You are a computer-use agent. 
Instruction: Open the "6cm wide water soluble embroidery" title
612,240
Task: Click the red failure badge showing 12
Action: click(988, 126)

- _What to work on_
Write all the entries again precisely as they were given.

- _Solution_
You are a computer-use agent. 
Instruction: Open the "6cm wide water soluble embroidery" title
612,240
Task: Click the red failure badge showing 12
Action: click(988, 126)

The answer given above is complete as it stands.